Audit your AI feature exposure. Check whether Grafana AI features (or equivalent features in Datadog, Splunk, and other observability tools) are enabled in your environment. Determine who enabled them, when, and whether anyone assessed the security implications. Many organizations have AI features turned on by default or enabled by enthusiastic engineers without security review.
Restrict image source domains. If you use Grafana, ensure your Content Security Policy restricts img-src to known, trusted domains. This would have broken the protocol-relative URL bypass in the GrafanaGhost chain. This is a concrete, deployable fix you can make today.
Apply egress controls. Network-level restrictions on outbound traffic from your monitoring infrastructure can prevent data exfiltration even if the application-layer bypass succeeds. Your Grafana instance should not be making arbitrary outbound HTTP requests.
Monitor AI agent behavior at runtime. Traditional security monitoring watches for unauthorized access patterns. AI-initiated exfiltration looks like authorized behavior because the AI has legitimate access. You need runtime monitoring that tracks what the model was asked, what it retrieved, and what actions it took, then flags anomalous patterns. This is a capability most organizations don't have yet.
Don't wait for a CVE. If your vulnerability management program only responds to CVEs, you're already behind on AI-specific threats. Treat prompt injection as a primary threat vector, not a theoretical concern.
The Keyword Problem
The most troubling element of GrafanaGhost isn't the JavaScript bug or the protocol-relative URL trick. Those are fixable. It's that a single keyword, "INTENT," overrode an AI model's safety training.

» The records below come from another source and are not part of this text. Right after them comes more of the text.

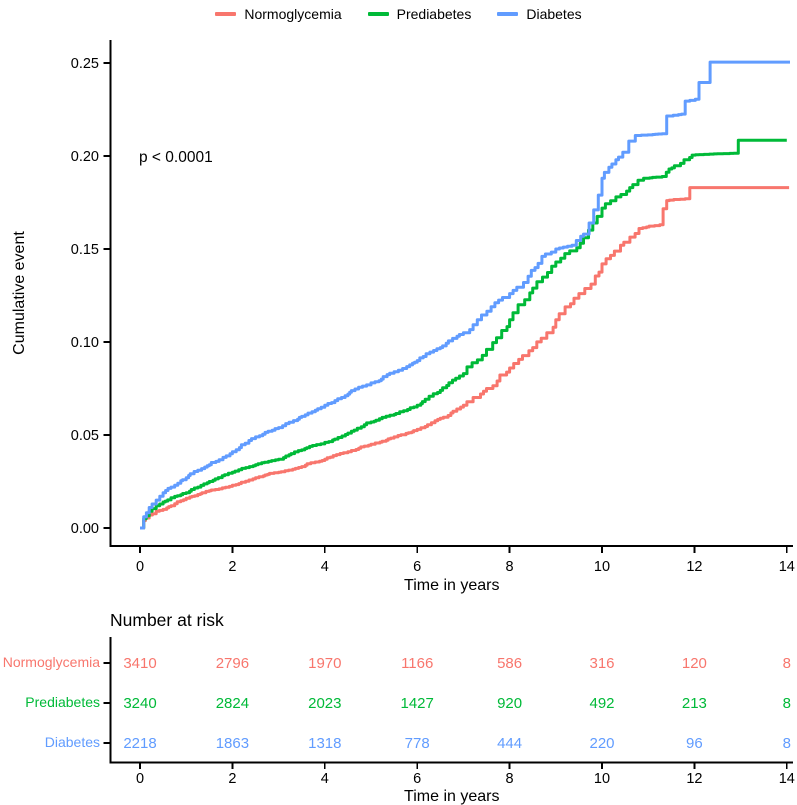 The height and width of the screenshot is (805, 797). I want to click on x-axis-tick-label: 10, so click(602, 567).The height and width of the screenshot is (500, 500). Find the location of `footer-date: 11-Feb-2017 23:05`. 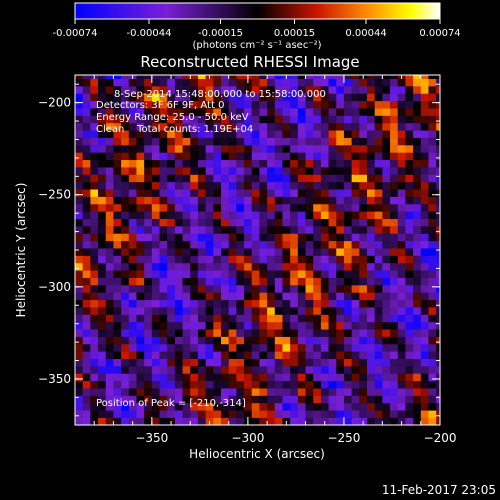

footer-date: 11-Feb-2017 23:05 is located at coordinates (439, 490).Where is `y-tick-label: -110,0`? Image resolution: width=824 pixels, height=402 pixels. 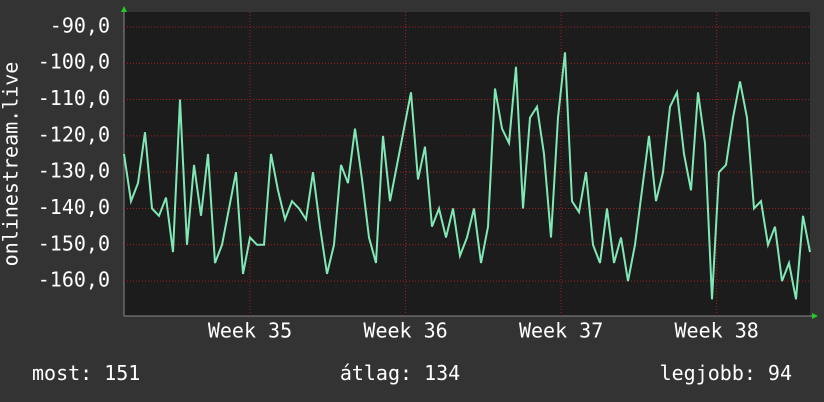 y-tick-label: -110,0 is located at coordinates (74, 98). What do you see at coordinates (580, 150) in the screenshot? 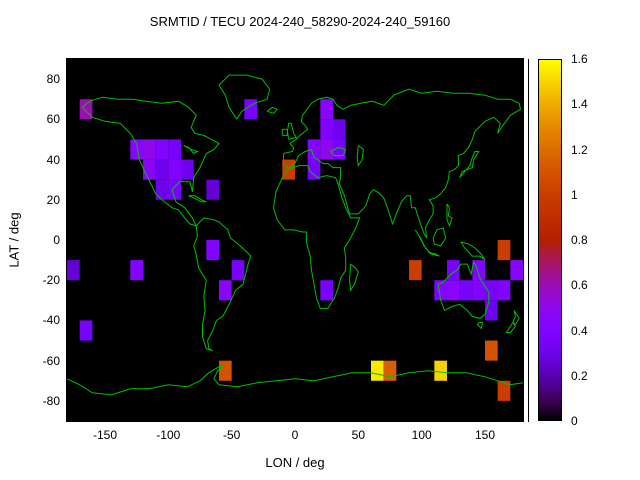
I see `colorbar-tick-label: 1.2` at bounding box center [580, 150].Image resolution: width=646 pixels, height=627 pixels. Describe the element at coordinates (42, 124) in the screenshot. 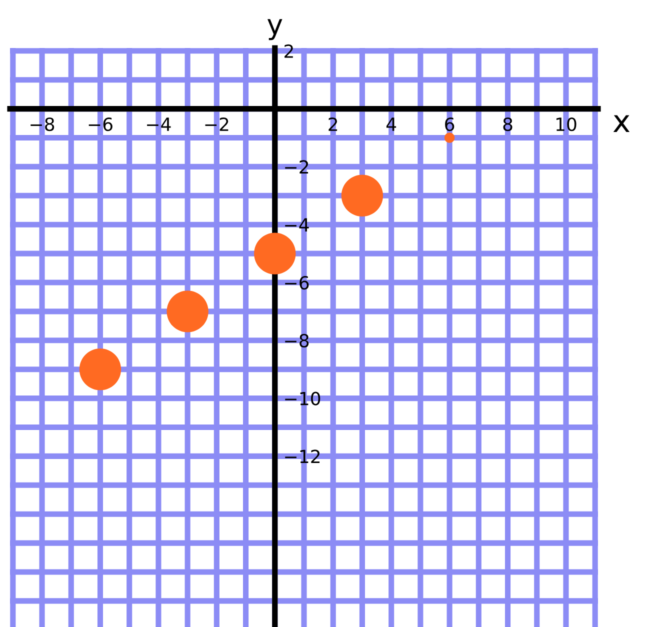

I see `x-tick-label: −8` at that location.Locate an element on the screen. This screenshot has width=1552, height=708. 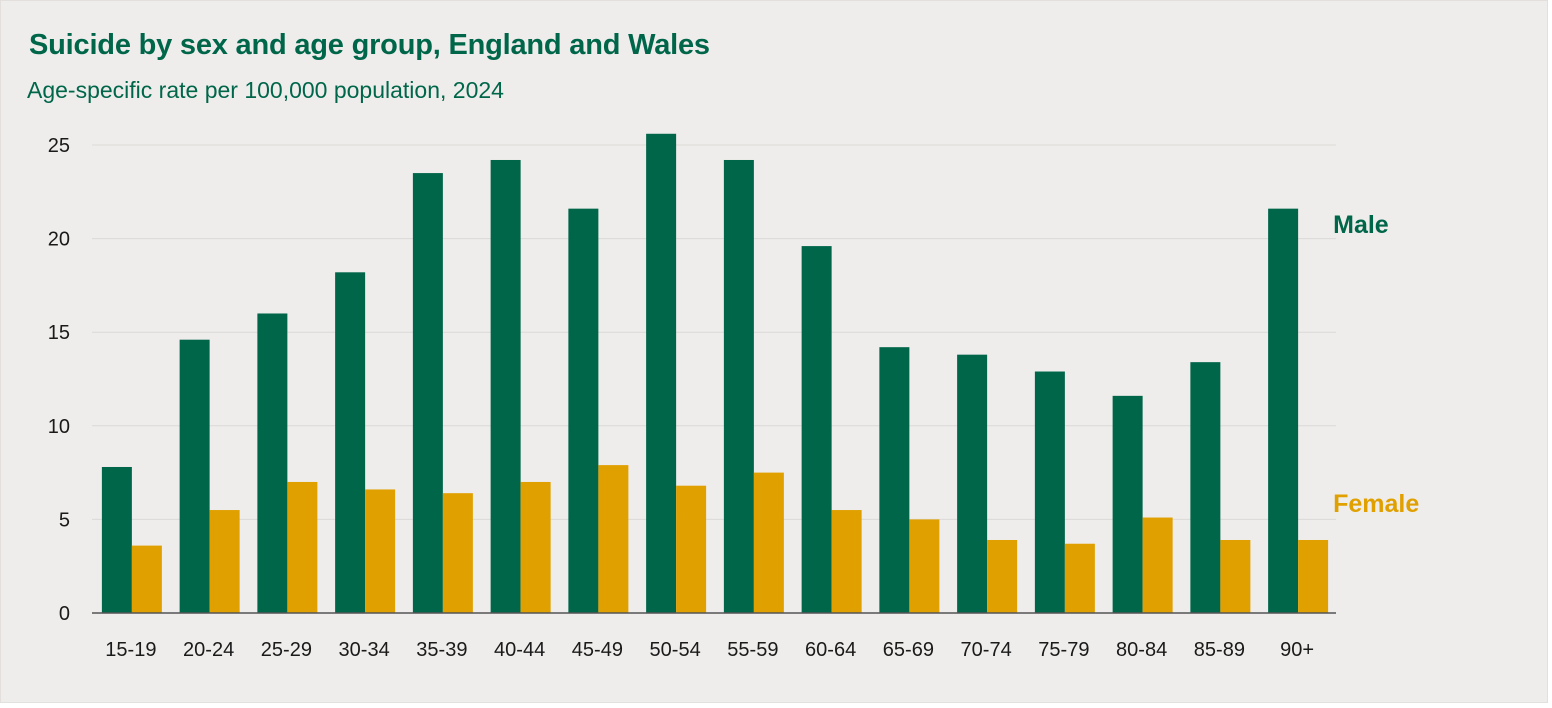
x-tick-label: 55-59 is located at coordinates (752, 650).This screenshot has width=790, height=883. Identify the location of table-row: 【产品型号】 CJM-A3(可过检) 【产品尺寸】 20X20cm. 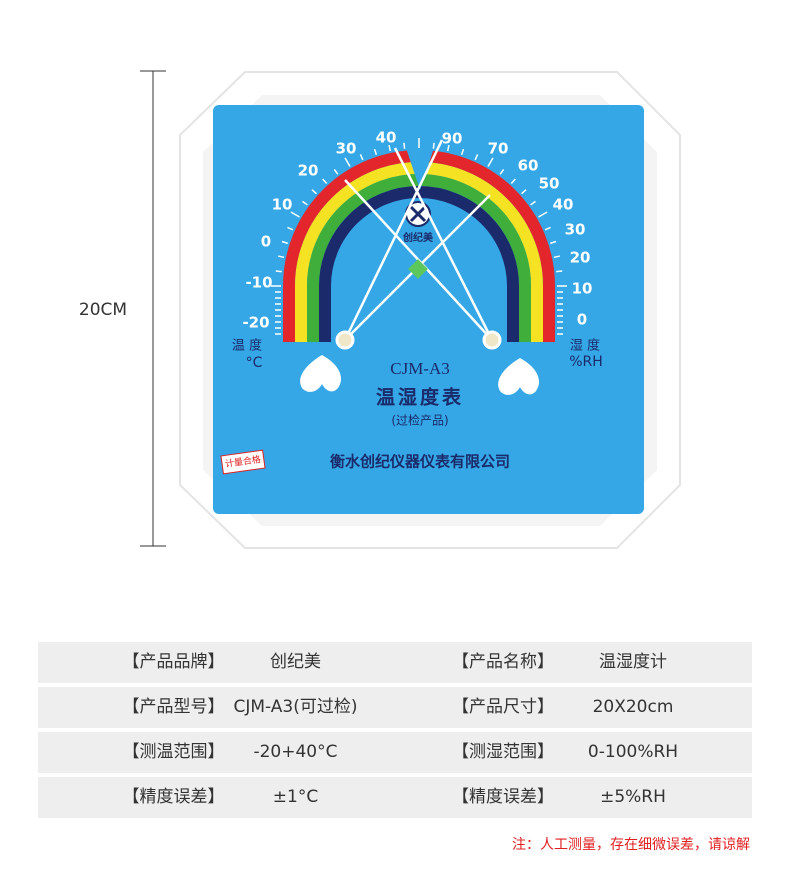
(395, 708).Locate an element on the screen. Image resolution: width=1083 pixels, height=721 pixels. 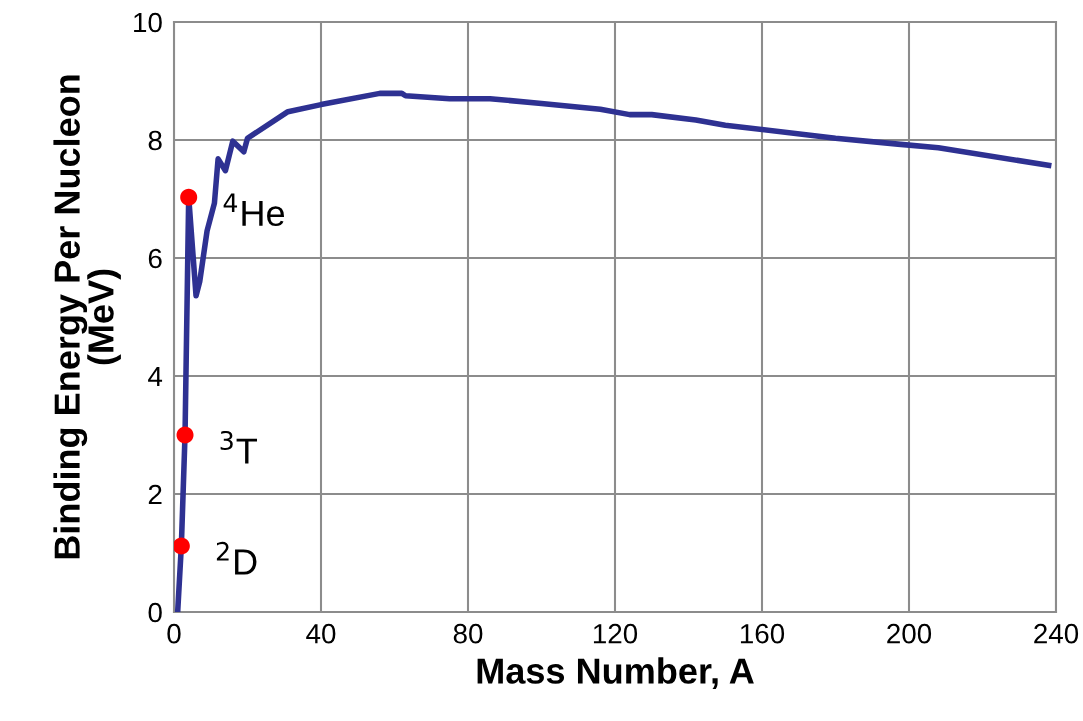
y-tick-label: 10 is located at coordinates (148, 22).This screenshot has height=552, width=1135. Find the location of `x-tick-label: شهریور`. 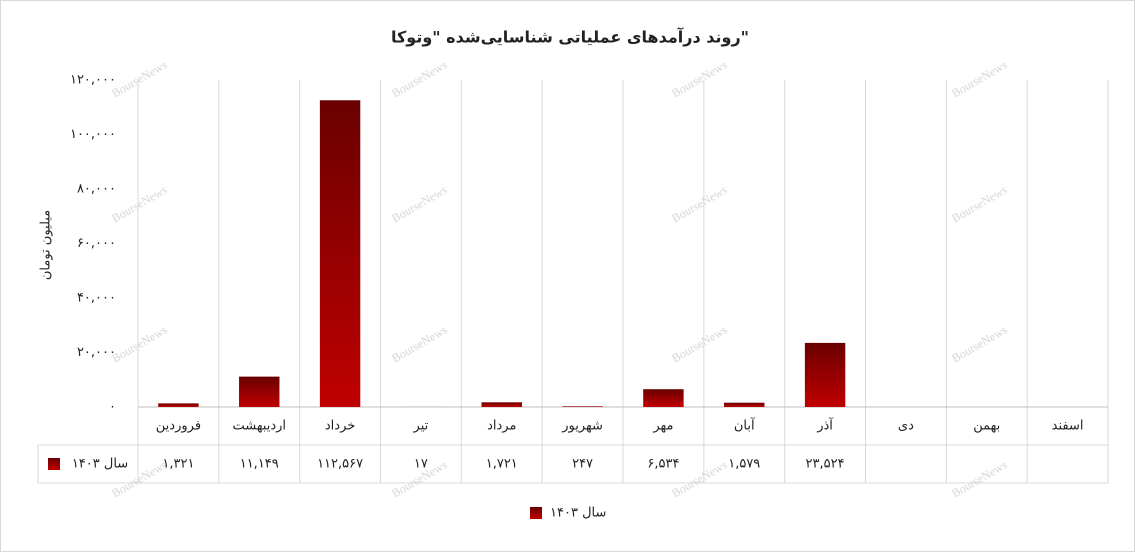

This isn't a Grafana-specific problem. It's the same fundamental vulnerability that makes prompt injection possible everywhere: AI models cannot reliably distinguish data from instructions. It's a question every organization integrating AI into enterprise tools needs to ask: if a single word in the right context can disable your model's safety guardrails, how confident are you in every other AI-powered tool in your stack? How many of them have been tested against adversarial prompts? How many have been tested against adversarial prompts that specifically target the gap between safety training and production context?
Grafana has patched the specific vulnerability. But the architectural pattern, AI models with broad data access processing untrusted input in enterprise environments, is everywhere and growing. The next GrafanaGhost won't be in Grafana.